After graduating from university, Richardson-Sellers started auditioning and landed her first role in Star Wars sequel Star Wars: The Force Awakens, in the cameo role of Korr Sella.

After wrapping filming for her The Force Awakens role, Richardson-Sellers booked her second role as Rebekah Mikaelson in the CW series The Originals in 2014, where the character of Rebekah inhabits a different body after a spell gone wrong. She later played the character of Eva Sinclair on The Originals. Executive Producer Michael Narducci described her performance as having "an incredibly strong sparkle" and "there's a great beauty – not only with physical beauty but there's a great inner beauty – that comes up in her performance. There's also just this incredible strength."
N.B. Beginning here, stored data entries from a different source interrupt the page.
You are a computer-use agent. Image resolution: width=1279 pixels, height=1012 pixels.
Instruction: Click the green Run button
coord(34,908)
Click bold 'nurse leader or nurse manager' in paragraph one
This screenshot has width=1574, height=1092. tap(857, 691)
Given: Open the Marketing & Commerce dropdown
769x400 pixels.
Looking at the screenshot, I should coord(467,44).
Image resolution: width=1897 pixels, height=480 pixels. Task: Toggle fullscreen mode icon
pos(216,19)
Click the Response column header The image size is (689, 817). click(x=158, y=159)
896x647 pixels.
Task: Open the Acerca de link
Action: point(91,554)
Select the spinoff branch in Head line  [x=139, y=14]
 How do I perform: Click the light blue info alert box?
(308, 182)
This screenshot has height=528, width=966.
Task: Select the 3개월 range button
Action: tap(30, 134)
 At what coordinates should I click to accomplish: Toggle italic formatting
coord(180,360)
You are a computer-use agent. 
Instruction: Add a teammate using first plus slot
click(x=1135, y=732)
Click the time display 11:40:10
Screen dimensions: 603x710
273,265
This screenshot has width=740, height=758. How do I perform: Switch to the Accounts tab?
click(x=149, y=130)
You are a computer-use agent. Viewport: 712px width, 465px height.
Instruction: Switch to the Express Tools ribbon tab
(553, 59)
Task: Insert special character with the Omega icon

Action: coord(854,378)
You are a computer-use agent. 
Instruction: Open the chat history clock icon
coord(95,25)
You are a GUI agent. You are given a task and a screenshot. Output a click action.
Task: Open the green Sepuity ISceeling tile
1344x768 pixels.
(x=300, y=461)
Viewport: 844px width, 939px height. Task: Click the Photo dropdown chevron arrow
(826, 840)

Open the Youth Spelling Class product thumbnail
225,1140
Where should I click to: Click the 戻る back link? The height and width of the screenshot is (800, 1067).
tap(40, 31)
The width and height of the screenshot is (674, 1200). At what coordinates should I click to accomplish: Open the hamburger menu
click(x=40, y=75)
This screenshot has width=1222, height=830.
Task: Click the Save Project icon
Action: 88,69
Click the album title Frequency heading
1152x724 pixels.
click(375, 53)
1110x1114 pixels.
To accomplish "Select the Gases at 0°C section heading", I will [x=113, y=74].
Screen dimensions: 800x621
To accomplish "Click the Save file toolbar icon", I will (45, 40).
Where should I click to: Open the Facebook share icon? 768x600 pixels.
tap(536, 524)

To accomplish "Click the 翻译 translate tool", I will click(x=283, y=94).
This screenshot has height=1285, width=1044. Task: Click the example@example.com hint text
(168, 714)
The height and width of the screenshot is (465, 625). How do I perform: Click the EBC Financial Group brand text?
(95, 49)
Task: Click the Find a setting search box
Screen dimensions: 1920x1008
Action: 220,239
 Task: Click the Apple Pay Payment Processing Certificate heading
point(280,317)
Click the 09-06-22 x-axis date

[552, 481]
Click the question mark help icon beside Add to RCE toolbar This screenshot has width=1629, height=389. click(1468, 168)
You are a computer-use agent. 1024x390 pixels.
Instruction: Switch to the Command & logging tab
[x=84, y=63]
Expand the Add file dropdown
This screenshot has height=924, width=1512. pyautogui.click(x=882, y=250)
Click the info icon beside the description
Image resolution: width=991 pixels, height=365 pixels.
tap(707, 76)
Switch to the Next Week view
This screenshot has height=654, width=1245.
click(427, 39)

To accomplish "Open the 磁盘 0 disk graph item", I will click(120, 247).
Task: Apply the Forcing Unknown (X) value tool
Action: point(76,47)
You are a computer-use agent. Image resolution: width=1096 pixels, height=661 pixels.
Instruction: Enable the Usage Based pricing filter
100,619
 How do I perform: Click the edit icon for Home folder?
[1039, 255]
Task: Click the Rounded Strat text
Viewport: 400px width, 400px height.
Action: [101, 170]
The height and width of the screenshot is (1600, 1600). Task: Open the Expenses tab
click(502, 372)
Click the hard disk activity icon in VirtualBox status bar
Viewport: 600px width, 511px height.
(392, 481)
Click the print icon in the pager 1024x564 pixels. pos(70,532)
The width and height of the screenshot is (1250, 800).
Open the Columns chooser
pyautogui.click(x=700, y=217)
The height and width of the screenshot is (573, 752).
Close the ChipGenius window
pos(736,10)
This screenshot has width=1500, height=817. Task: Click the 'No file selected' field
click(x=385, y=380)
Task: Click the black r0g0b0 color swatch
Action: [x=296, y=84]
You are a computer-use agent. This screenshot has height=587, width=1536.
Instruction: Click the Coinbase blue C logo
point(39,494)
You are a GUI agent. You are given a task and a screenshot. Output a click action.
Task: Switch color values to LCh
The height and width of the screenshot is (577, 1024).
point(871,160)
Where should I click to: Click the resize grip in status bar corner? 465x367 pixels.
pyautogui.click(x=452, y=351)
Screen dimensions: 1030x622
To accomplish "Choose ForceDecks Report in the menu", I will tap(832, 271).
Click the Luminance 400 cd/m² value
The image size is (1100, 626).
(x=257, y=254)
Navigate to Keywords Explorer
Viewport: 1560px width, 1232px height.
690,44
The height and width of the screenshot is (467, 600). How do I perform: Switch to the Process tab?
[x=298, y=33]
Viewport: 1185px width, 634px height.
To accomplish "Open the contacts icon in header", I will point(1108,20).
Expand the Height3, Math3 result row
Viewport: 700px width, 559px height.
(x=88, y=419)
In early March 2015, it was announced that Richardson-Sellers would play a starring role in Of Kings and Prophets, a short-lived ABC drama series that was filmed in South Africa. In June 2016, it was reported that Richardson-Sellers would be playing Amaya Jiwe / Vixen on the second season of the CW series Legends of Tomorrow, who is the grandmother of the titular character in the CW Seed animated series Vixen. Her mother guest starred as a distant ancestor of Jiwe on two episodes, "Zari" and "No Country for Old Dads". After two seasons, Richardson-Sellers was cast in the new role of shapeshifter Charlie. Richardson-Sellers exited Legends of Tomorrow in 2020 at the end of the series' fifth season.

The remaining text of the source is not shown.